La “Horchata de Chufa” se libera del azúcar: el Gobierno actualiza su denominación legal tras la lucha de los productores
El sector de la chufa de València ha conseguido finalmente derribar una barrera legal que condicionaba su identidad comercial desde el año 1988. Tras años de persistente reivindicación por parte de las organizaciones agrarias y representantes políticos, el Consejo de Ministros ha aprobado un Real Decreto que actualiza la Reglamentación Técnico-Sanitaria de la horchata de chufa. Este cambio normativo permite, por primera vez en la historia reciente, que las variedades elaboradas sin azúcar añadido o con contenido reducido puedan utilizar legalmente la denominación “Horchata de Chufa”, una posibilidad que hasta ahora les estaba vetada por una regulación que obligaba a incorporar un mínimo de azúcares para poder usar el nombre tradicional.

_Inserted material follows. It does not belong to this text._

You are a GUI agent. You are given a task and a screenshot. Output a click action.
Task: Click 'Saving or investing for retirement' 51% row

Esta actualización legislativa pone fin a una paradoja que obligaba a los productores a elegir entre producir una bebida saludable y la protección de su marca. La normativa anterior exigía un porcentaje mínimo de azúcar que chocaba frontalmente con las recomendaciones actuales de la Organización Mundial de la Salud y con las propias políticas de fomento de la alimentación saludable. Organizaciones como LA UNIÓ Llauradora y AVA-ASAJA han celebrado este avance como una victoria de la coherencia y el sentido común, destacando que el nuevo marco regulatorio permitirá que la horchata se adapte a las nuevas demandas del mercado y a las tendencias de consumo actuales sin perder por ello su estatus legal ni su prestigio.

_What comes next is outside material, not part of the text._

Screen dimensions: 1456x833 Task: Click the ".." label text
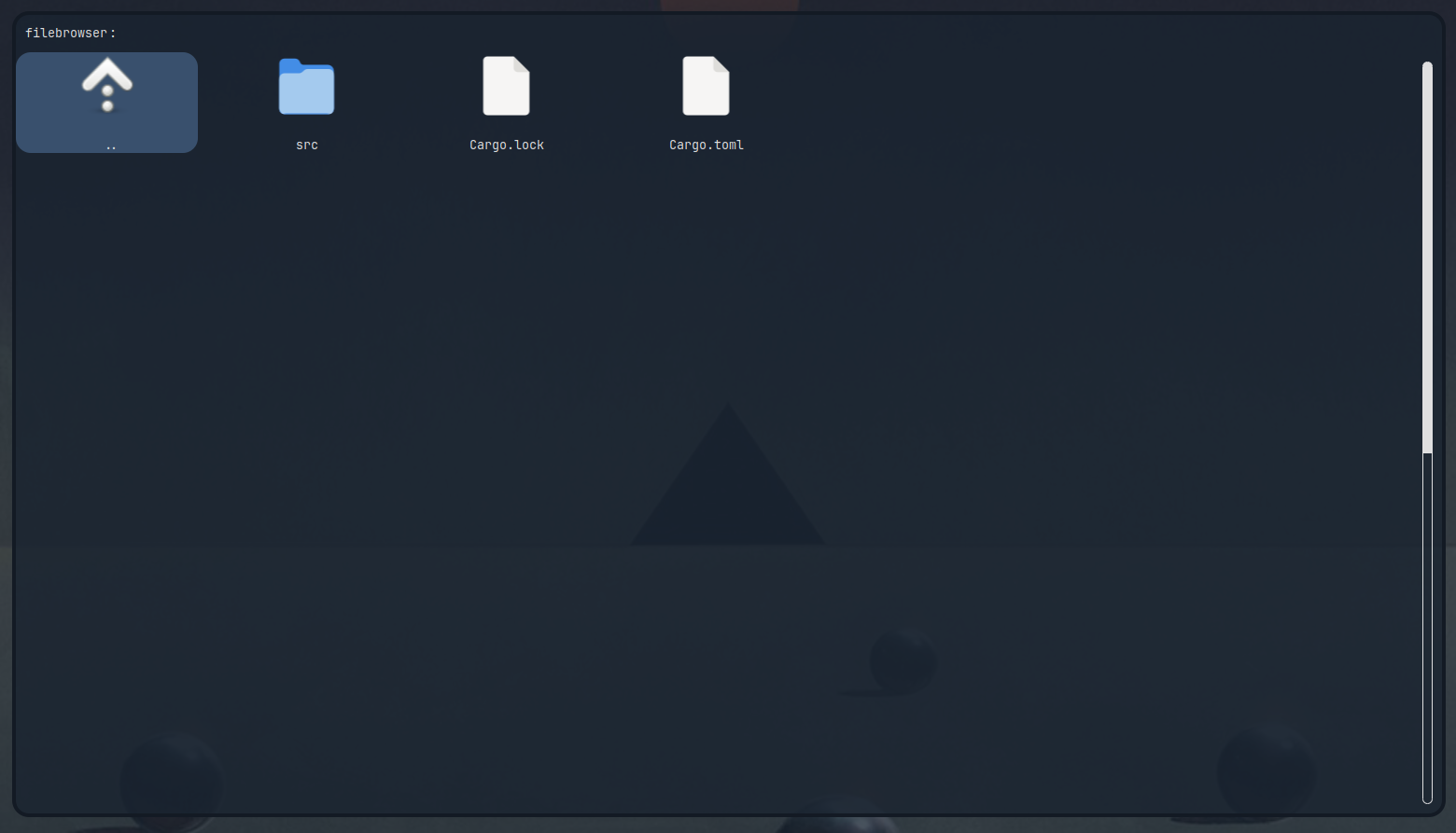[111, 146]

Un aspecto fundamental de esta reforma es la protección de la calidad tradicional del producto valenciano frente a las alternativas artificiales. Aunque el Gobierno ha suprimido la obligatoriedad del azúcar, el nuevo Real Decreto mantiene la prohibición estricta del uso de edulcorantes y colorantes. Con esta medida se garantiza que la horchata de chufa mantenga su naturaleza original y sus propiedades organolépticas, evitando que se desvirtúe el producto con aditivos químicos. De este modo, la “Horchata de Chufa” se comercializará de forma más saludable pero manteniendo los estándares de pureza que la diferencian de otras bebidas vegetales.

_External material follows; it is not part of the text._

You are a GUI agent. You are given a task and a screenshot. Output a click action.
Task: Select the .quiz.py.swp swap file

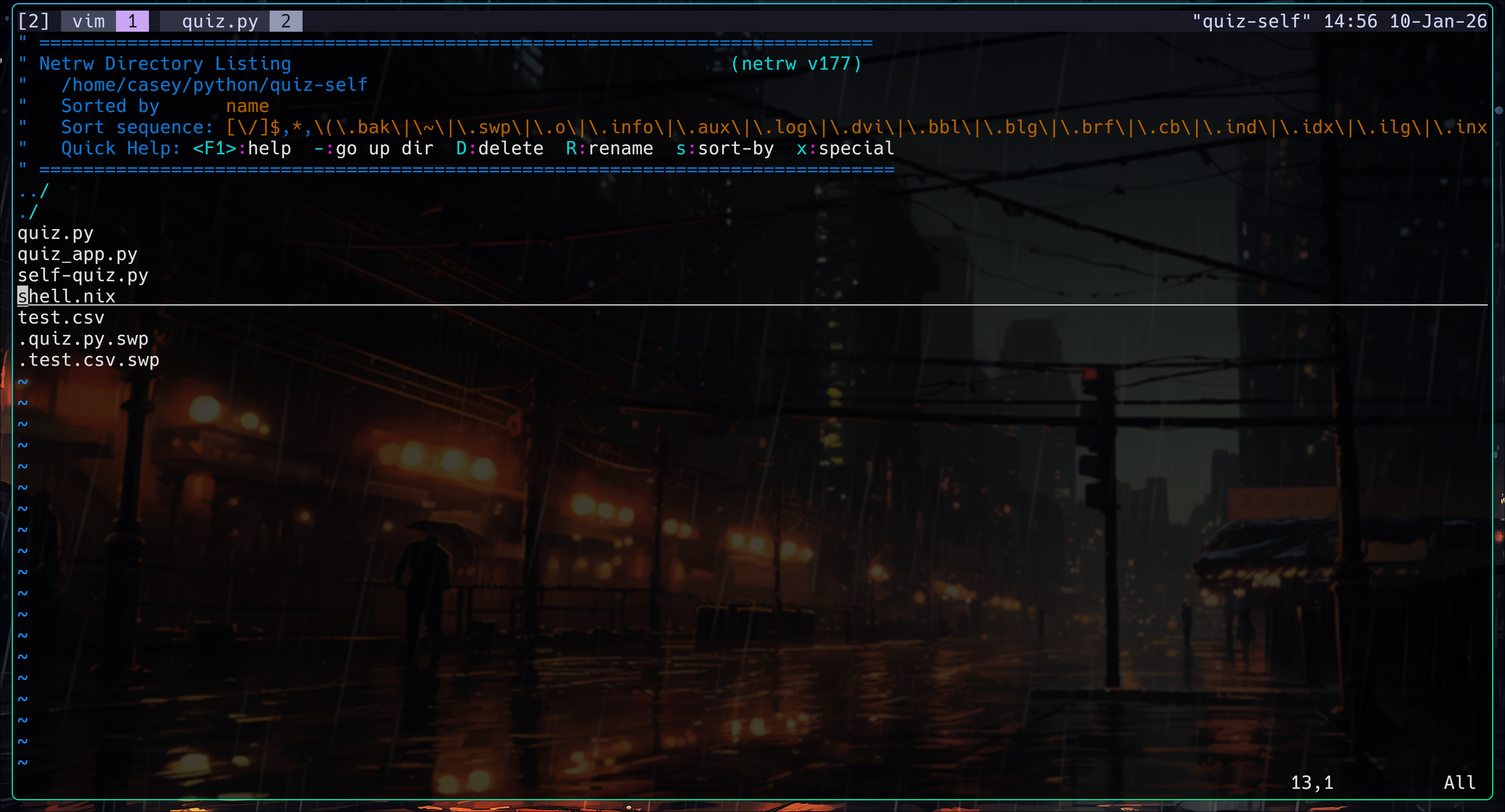(x=82, y=338)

Compromís, que ha defendido esta reforma de manera reiterada tanto en el Congreso como en les Corts Valencianes, ha calificado la medida como un acto de justicia para el sector. Según la coalición, era una incoherencia que la normativa fuera en dirección contraria a la evidencia científica, penalizando a los productores que intentaban innovar en productos más saludables. Esta victoria administrativa llega acompañada además de otros avances significativos para el campo valenciano, como el inicio de los trámites para crear un código TARIC específico que proteja el cultivo frente a la competencia externa y la posibilidad de establecer grupos de trabajo para combatir plagas que afectan al rendimiento de la chufa.
Con esta decisión, la horchata de chufa inicia una nueva etapa comercial en la que la salud y la tradición no volverán a ser excluyentes. Los agricultores y elaboradores podrán ahora potenciar la rentabilidad de sus explotaciones al abrirse a nuevos nichos de mercado, ofreciendo un producto “cero azúcar” que, por fin, podrá lucir con orgullo su nombre oficial en los estantes de todo el mundo. El cambio normativo también incluye actualizaciones en otros productos alimentarios, como el pan sin gluten o los derivados cárnicos, consolidando un esfuerzo global por adaptar la calidad alimentaria a las exigencias de transparencia y salud del siglo XXI.